Le pétrole et la technologie dominent le palmarès des capitalisations mondiales

Les Etats-Unis font un retour en force avec sept sociétés dans les dix premières places en cette fin d’année et quatorze dans le Top 20
Yves-Marc Le Reour

Le classement en euros des plus grandes capitalisations boursières mondiales en cette fin 2011 (voir tableau) reflète une polarisation géographique et sectorielle très marquée de la part des investisseurs. L’aggravation de la crise des dettes souveraines en Europe et les révisions en baisse des perspectives économiques mondiales à partir de l’été dernier ont favorisé aux dix premières places deux secteurs antagonistes, celui de l’énergie considéré comme défensif (Exxon Mobil, PetroChina, Royal Dutch Shell, Chevron) et celui de la technologie à travers des valeurs américaines dites de croissance (Apple, Microsoft, IBM, Google).

En gagnant une place, Apple creuse son avance sur Microsoft rétrogradé d’un rang. Tout comme Wal-Mart, Google revient dans le Top 10 alors qu’ils étaient tombés respectivement à la 15e et 16e place l’an dernier. On notera la sortie du classement du brésilien Petrobras passé du 7e au 21e rang, malgré un biais sectoriel positif. En repli de plus de 20% depuis le début de l’année, le titre pétrolier a en fait été pénalisé par une large désaffection vis-à-vis des marchés émergents qui a entraîné un plongeon de 18% de la valeur boursière des sociétés cotées au Brésil, contre un repli de 12% pour l’ensemble des capitalisations mondiales. La chute est également sévère pour le groupe minier anglo-australien BHP Billiton qui perd dix places d’une année sur l’autre.

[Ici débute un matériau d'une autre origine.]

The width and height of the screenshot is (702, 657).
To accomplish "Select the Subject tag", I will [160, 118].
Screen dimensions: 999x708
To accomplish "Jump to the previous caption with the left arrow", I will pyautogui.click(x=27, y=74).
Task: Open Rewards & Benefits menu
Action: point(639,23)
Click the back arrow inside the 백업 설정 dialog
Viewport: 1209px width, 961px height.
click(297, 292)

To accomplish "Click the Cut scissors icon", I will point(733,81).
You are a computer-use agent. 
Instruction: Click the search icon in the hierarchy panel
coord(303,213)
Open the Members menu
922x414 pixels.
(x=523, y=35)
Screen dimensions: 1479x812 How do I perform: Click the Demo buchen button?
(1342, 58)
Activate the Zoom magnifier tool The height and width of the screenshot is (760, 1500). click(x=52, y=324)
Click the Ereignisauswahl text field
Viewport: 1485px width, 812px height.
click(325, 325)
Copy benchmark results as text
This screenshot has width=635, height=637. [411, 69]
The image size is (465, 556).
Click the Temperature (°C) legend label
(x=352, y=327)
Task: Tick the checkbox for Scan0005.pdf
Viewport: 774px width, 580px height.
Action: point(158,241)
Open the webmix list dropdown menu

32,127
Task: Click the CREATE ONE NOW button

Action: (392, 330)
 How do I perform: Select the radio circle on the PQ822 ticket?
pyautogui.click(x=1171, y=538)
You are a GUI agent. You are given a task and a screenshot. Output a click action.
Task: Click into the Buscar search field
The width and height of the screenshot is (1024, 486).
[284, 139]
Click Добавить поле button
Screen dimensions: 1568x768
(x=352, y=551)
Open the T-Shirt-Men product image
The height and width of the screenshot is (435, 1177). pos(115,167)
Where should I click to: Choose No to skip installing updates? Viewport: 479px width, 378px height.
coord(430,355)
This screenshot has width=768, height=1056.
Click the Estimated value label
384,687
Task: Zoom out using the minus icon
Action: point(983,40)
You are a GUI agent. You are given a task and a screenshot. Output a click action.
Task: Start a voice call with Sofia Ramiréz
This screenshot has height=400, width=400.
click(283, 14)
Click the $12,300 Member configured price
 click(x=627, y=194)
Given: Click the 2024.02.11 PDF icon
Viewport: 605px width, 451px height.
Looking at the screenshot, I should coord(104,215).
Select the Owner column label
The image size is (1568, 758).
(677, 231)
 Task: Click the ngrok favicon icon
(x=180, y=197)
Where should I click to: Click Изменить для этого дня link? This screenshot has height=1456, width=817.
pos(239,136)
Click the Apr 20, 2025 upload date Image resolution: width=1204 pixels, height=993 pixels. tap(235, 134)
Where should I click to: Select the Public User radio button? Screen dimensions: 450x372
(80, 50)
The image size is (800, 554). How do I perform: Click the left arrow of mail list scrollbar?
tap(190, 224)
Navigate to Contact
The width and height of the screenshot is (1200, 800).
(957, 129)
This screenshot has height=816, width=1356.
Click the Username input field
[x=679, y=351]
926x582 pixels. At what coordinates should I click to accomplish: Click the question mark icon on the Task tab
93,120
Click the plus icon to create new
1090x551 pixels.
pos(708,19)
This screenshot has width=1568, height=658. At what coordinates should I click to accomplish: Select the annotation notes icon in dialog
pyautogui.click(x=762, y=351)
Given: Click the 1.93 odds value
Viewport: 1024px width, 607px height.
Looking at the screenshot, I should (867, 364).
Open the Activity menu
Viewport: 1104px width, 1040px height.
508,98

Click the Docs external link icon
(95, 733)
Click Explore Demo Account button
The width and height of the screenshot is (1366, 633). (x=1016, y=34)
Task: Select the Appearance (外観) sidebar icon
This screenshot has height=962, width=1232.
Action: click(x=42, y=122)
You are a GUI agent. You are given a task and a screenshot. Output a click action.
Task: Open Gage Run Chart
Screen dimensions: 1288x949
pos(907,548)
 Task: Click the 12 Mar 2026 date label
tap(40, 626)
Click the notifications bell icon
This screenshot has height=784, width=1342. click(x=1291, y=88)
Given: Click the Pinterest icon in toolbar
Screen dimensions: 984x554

Aux côtés de Royal Dutch Shell, le suisse Nestlé est donc la seule autre valeur européenne à rester présente dans ce palmarès. Ceci confirme son caractère défensif malgré un effet de change pénalisant dans un palmarès exprimé en euros. Considérés comme peu cyclique, les groupes pharmaceutiques américains Johnson & Johnson et Pfizer parviennent également à tirer leur épingle du jeu, de même que Coca-Cola qui ferme la marche.

Crise de la dette oblige, seulement deux sociétés financières sont représentées dans ce palmarès, ICBC (Industrial and Commercial Bank of China) qui gagne une place par rapport à l’an dernier et Berkshire Hathaway qui en perd deux. China Construction Bank, qui figurait en 8e position l’an dernier, disparaît du classement. On remarquera enfin que la valeur d’entreprise de ces sociétés est souvent proche de leur capitalisation boursière, à l’exception des américains General Electric, AT&T et Wal-Mart, davantage endettés.